En Sıcak Konular

Selahaddin Çakırgil
Vakit

Selahaddin Çakırgil
0 0 0000

‘İnsanın doldurduğu en kötü kab’ ve Ramazan şuûru..



Pazarları, okuyucu yazışmalarından derlemelere ayrılan bir diğer ‘Hasbihal’e daha selâmla..
-50 kadar okuyucu, mesajlarında (Ramazan’ın başlangıcıyla ilgili) yazıyorlardı: ‘Ramazan başlangıç günü tartışmaları bu sene de tekrarlandı.. Her şeyin dakik olarak hesablandığı bu teknoloji çağında, her şeyimizi o hesablara göre yaparken, bu konuda niye bir ortak noktada buluşulamıyor? Bu iş, sahiden de bu kadar zor mudur? Mes’ele nereden kaynaklanıyor?’
 
 
 -Bu konudaki fıkhî ölçüler asırlarca önce tedvin olunurken, iletişim imkanlarının olmadığı ve at sür'atiyle, 150-200 km. içindeki bir alanı içine alacak şekilde belirleniyordu. Bugün, Güney Afrika’dan Kuzey ve Güney Amerika’ya Norveç’in kuzeyinden Endonezya ve Avustralya’ya kadar her yerde Müslümanlar yaşıyor ve hilalin her yerde aynı günde görülmesi mümkün olmayabilir.. Ama, Norveç’in kuzeyindeki ve Güney Afrika’daki bir Müslüman, ‘Yanlış yapmayayım..’ diye güzel bir hassasiyetle Kahire, Mekke veya Tahran’a telefon ediyor; sanki coğrafî bir merkez varmış gibi.. Burada bir yanlışlık yok mu, sahi!.

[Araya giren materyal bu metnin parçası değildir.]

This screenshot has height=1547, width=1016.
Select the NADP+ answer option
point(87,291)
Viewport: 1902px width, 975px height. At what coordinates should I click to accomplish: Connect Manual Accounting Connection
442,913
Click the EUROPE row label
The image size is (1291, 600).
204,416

Halbuki, ‘ihtilaf-ı metâli’, (farklı zamanlarda doğuş) sadece güneş için, ay için de geçerlidir.. Esasen, Ru’yet’in esas alınmasıyla ilgili olarak ‘Biz ümmî (okuma-yazması olmayan) bir toplumuz, hesab bilmeyiz, ru’yet (gözle görmek) esastır..’ meâlindeki hadis rivayetlerinde çözüm, açık.. Ru’yet varsa, zâten mesele yok; yoksa, o zaman da hesab..

Mesela, dünyanın en ünlü ve hassas rasadhaneleri, bu yıl, 11 Eylûl 14.00 sularında yeni ayın başlamış sayılacağını; ama, hilalin o gün, dünyanın hiçbir yerinde gözükemeyeceğini; 12 Eylûl Çarşamba günü ise, Avustralya, Endonezya ve Sahra’nın güneyi ve diğer bazı yerlerde görülebileceğini, diğer yerlerde görülemeyeceğini bildiriyordu.. Ve, Şa’ban ayı da hesaba göre 30’a tamamlandığından, Ramazan 13 Eylûl Perşembe günü başlamış oldu.. Ancak, Şa’ban ve önceki ‘qamerî’ ayların da başlangıcını belirlemenin de problemleri aynı..

Demek oluyor ki, hilalin, aynı coğrafyalarda görülmesi mümkün olan yerlerde, birliği sağlayacak yetkili kurumlar oluşturulması gerekiyor.. Ve bu da, bütün dünyadaki müslüman bilginlerinden oluşacak bir ortak şûrâ eliyle yapılabilir. Devletlerin elinde olduğu müddetçe bu tartışma hep sürer ve herkes kalben mutmain olmak için farklı argümanlar kullanmayı sürdürür ve aynı evde bile farklı uygulamalar çıkar ortaya..

Kaldı ki, bu, bir zaman ve şekil şartıdır, Ramazan için.. Asıl hedef ise, insanın nefsini kontrol idmanının sağlanmasıdır.. Önünde yemek varken, aç insanın kendini iradeli, şuûrlu bir davranışla ondan mahrum etmesi, o nimetlerden mahrum olanların hallerini anlamaya yönelmesi, paylaşım ve dayanışma ruhunun geliştirilmesi gibi hasletler böyle gelişir..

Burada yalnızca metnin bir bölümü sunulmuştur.